The night ended with Tres Leches Bread Pudding ($9), which was sweet and rich, made with heavy cream, condensed milk and coconut milk.
On a second visit, Autumn Olive Pork Lumpia (four for $9) arrived warm and crispy, with fried dough wrappers stuffed with a pork-and-vegetable mixture that was nicely minimal in seasoning — salt and pepper only — and served with a sweet chili dip.
Huli-Huli Chicken ($21), a classic Hawaiian street food, was moist and tender in its sweet soy-based sauce. It was served with braised greens and roasted sweet potato.
In the Malasadas ($9), a traditional Hawaiian dessert, yeast dough was fried and then coated with scented cinnamon sugar — that heavenly scent wafted up from the plate as the dessert slid in place — and accompanied by mango and pineapple.
When it comes to libations, Perch has a full bar (and it’s beautiful) of cocktails based on the classics and incorporating the flavors of the Pacific Rim. The wine list features offerings from around the world and emphasizes small growers; the beer list features tap, canned and bottled beers with a focus on local craft producers.
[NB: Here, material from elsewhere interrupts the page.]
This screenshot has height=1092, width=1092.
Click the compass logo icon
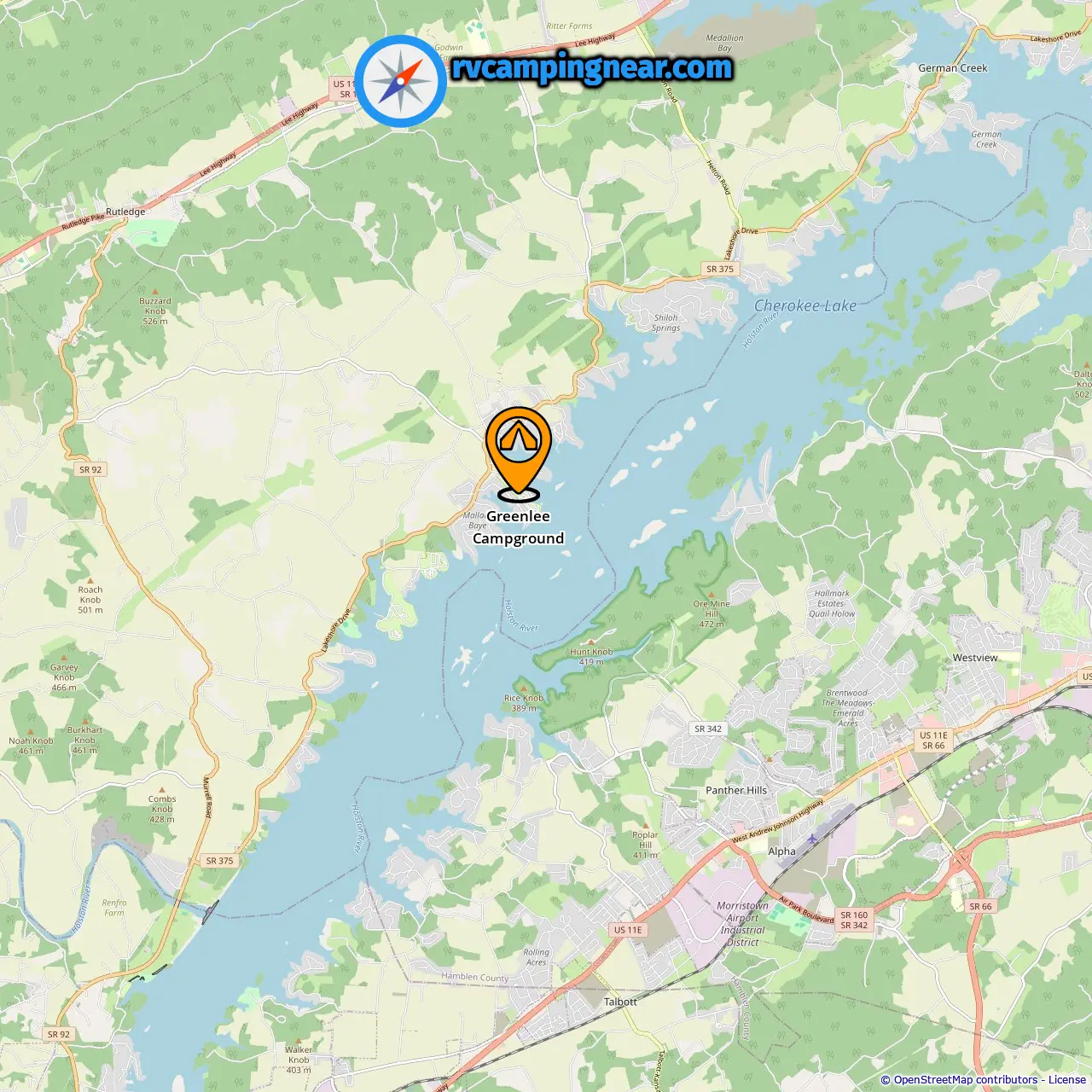[401, 81]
The space is impressive: breezy and industrial at the same time with high ceilings, lots of windows and funky lighting. Shots of turquoise throughout reflect the water of Ledesma’s Filipino heritage and his years spent cooking in both Hawaii and Maryland. Near the bar, a reproduction of a mural from Joy Garden nods to the building’s previous life.
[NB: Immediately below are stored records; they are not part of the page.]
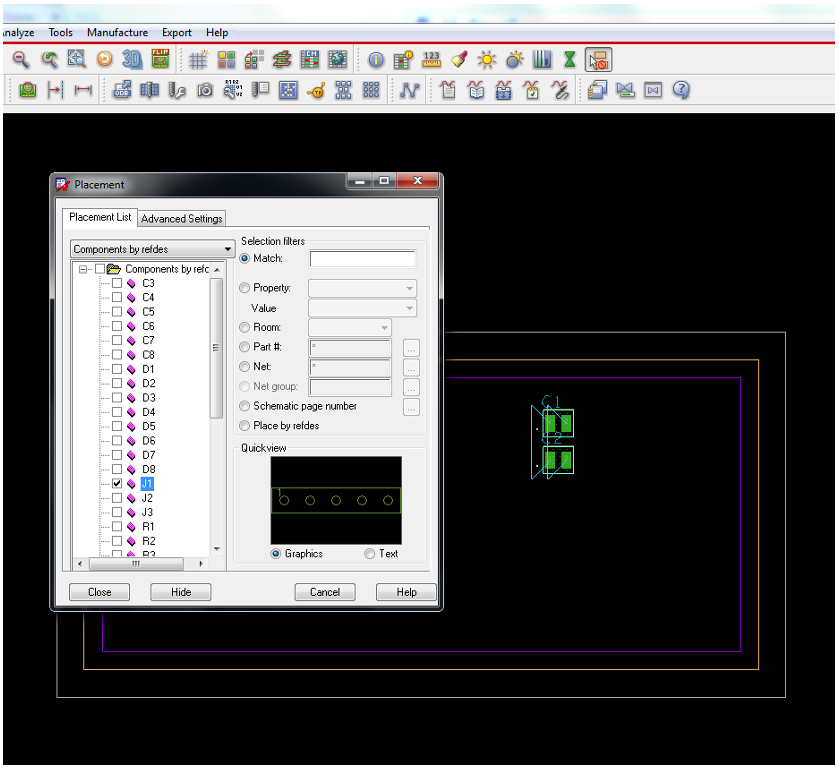The image size is (839, 770).
Task: Click the camera snapshot toolbar icon
Action: [205, 90]
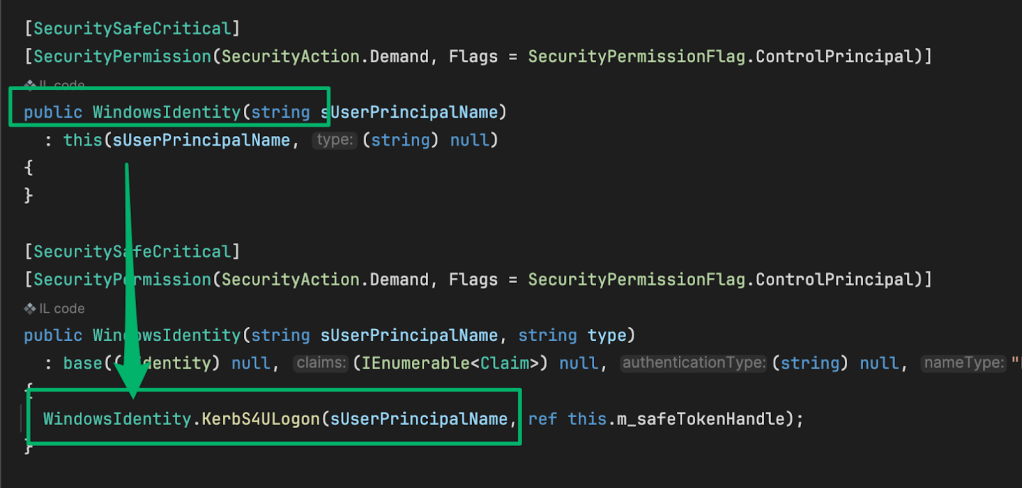The height and width of the screenshot is (488, 1022).
Task: Click the 'nameType:' parameter hint
Action: click(963, 363)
The service at Perch was informed and confident, and the hostess was fabulously accommodating. When my guest jokingly asked if there was a space heater available on that first cold night — we were seated by a large window — she brought one to our table. When that one stopped working, she brought another.
And if the vibe inside Perch weren’t cool enough on its own, there’s the building’s east-facing exterior wall, covered in a mural filled with quotes by people in need who’ve been helped through the new nonprofit The Giving Wall. Ledesma said the opportunity to donate his wall to the project landed in his lap, and donate it he did.
Perch has been an eagerly awaited newcomer to white-hot Scott’s Addition since Ledesma announced his plans for it in 2017. With Perch’s bold personality and obvious love for food, the anticipation was justified and then some.